Cette mesure exceptionnelle concerne le mois de février et s’applique à 3 938 avocats, pour un montant total de plus de 125 000 euros. Elle vise, selon l’Ordre des Avocats, à « alléger les charges financières de ces professionnels dont l’activité a été interrompue ou considérablement compromise en raison de la destruction d’infrastructures, des limitations de mobilité et d’accessibilité ou de la perte de conditions de travail. »
L’Ordre des Avocats précise que cette suspension « sera appliquée de manière automatique et immédiate » à tous les avocats dont le domicile professionnel est situé dans les communes incluses dans la déclaration officielle de calamité.
Pour les professionnels ayant déjà réglé leurs cotisations du mois de février, le montant correspondant sera remboursé, assure l’entité, ajoutant que cette initiative représente en tout un « impact de 125 825 euros dans les comptes de l’Ordre des Avocats ».

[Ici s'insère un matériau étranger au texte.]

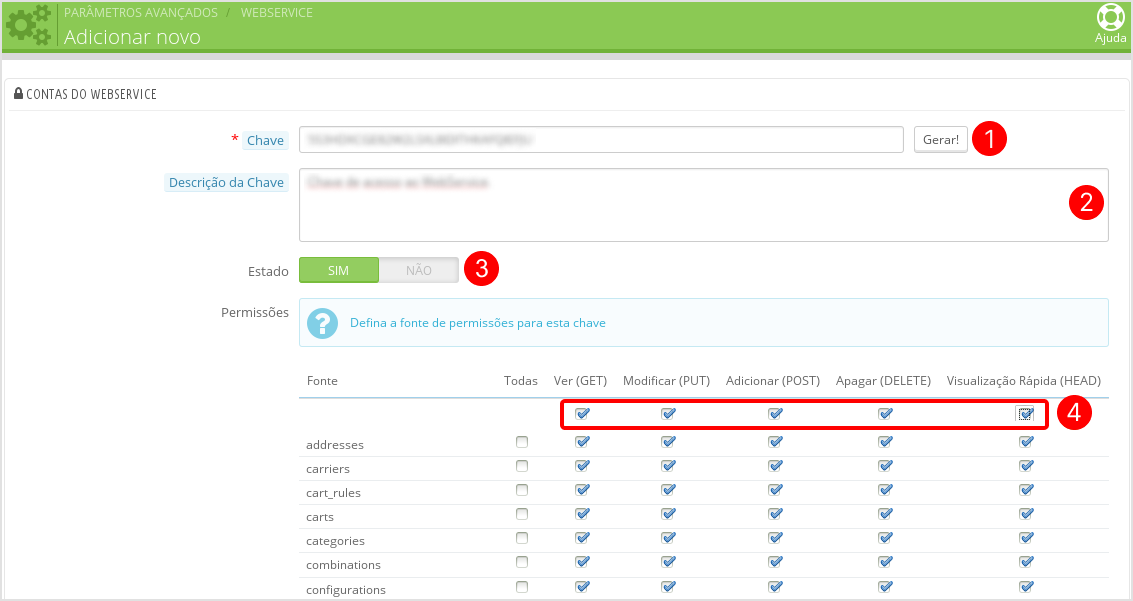Set Estado to NÃO
Image resolution: width=1133 pixels, height=601 pixels.
tap(418, 270)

« C’est une réponse nécessaire en cette période de grande difficulté. La priorité est de protéger les professionnels touchés et de veiller à ce que la population ne soit pas abandonnée dans un contexte aussi exigeant, » déclare le bâtonnier de l’Ordre des Avocats, João Massano, qui a visité mardi le canton de Leiria dans le cadre d’une initiative organisée par le Conseil Supérieur de la Magistrature (CSM).

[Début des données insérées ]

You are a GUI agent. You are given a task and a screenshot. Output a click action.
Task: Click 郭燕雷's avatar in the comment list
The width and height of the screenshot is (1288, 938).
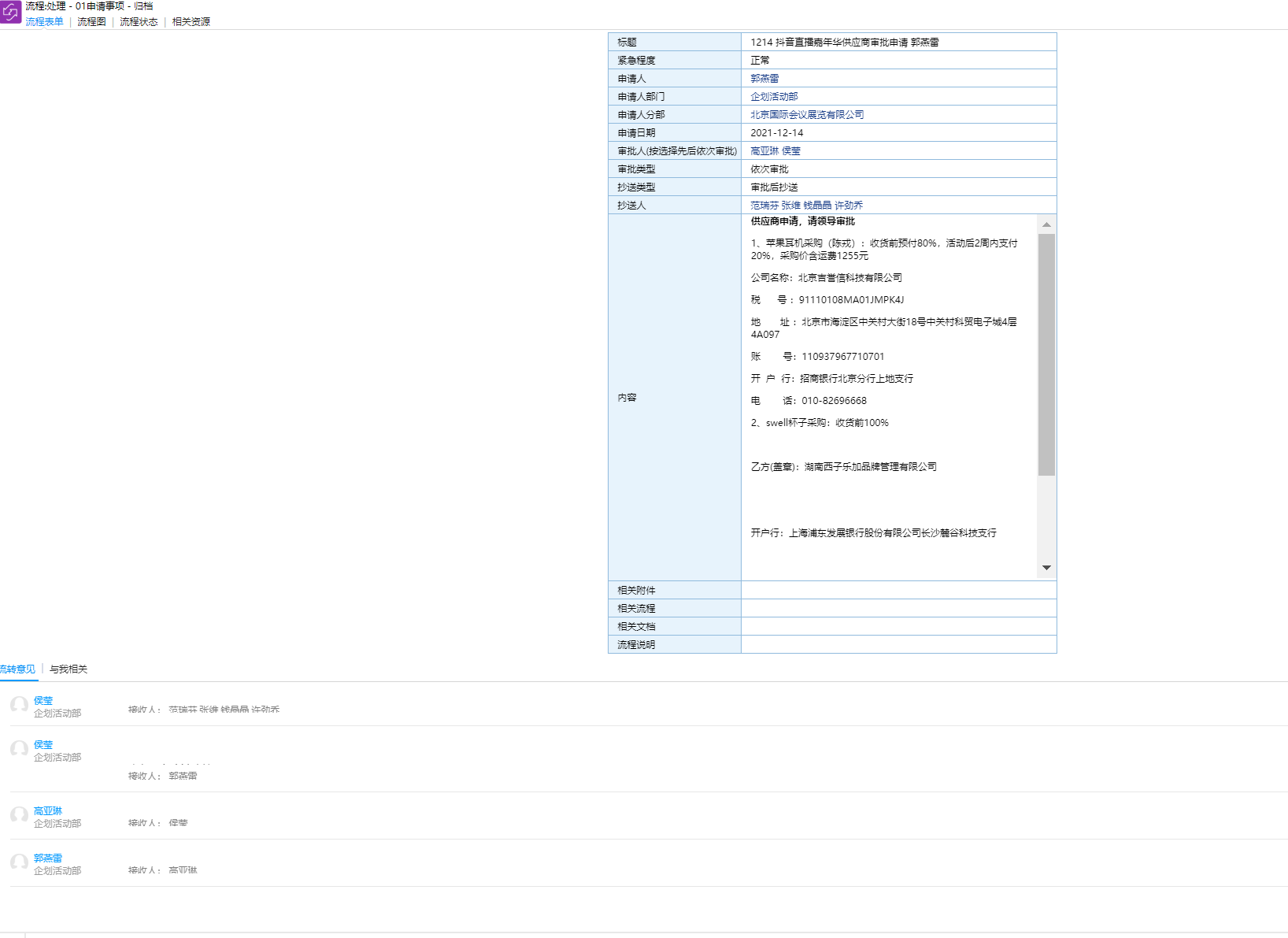pyautogui.click(x=19, y=862)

Dans la note, le bâtonnier souligne la nécessité de suspendre les délais judiciaires dans les affaires en cours devant les tribunaux, les services du Ministère Public et les structures équivalentes situés dans les zones couvertes par la déclaration de calamité annoncée par le Gouvernement, dont la législation de soutien n’a pas encore été publiée.
La suspension des délais était l’une des mesures présentées par l’Ordre des Avocats à l’exécutif et qui a été annoncée lors du dernier Conseil des Ministres, ajoute-t-il.
« Les avocats doivent toujours respecter les délais. La suspension doit s’appliquer à toutes les juridictions touchées et à tous les avocats dont le domicile professionnel se trouve dans les régions concernées », souligne João Massano, rappelant que, pour la majorité de ces professionnels, il n’existe pas de conditions minimales pour présenter même des demandes d’empêchement légitime — le mécanisme légal auquel ont recours certains d’entre eux.
L’Ordre des Avocats se dit « confiant que la publication de cette loi interviendra bientôt, garantissant une réponse adéquate aux difficultés rencontrées par ses professionnels à cause des conditions météorologiques extrêmes qui ont frappé le pays ».
L’Ordre des Avocats a salué samedi dernier la suspension des délais procéduraux dans les zones touchées par les intempéries et a plaidé pour la création d’un Plan National d’Urgence Juridique afin de garantir un réseau structuré de soutien aux victimes.
Quinze personnes sont mortes au Portugal depuis le 28 janvier en raison des dépressions Kristin, Leonardo et Marta, qui ont également blessé et déplacé des centaines de personnes.
La destruction totale ou partielle de maisons, d’entreprises et d’équipements, la chute d’arbres et de structures, la fermeture de routes, d’écoles et de services de transport, ainsi que les coupures d’électricité, d’eau et de communications, les inondations et les crues sont les principales conséquences matérielles de la tempête.
Les régions Centre, Lisbonne et Vallée du Tage, et l’Alentejo sont les plus touchées.
Le gouvernement a prolongé la situation de calamité jusqu’au 15 pour 68 communes et annoncé des mesures de soutien allant jusqu’à 2,5 milliards d’euros.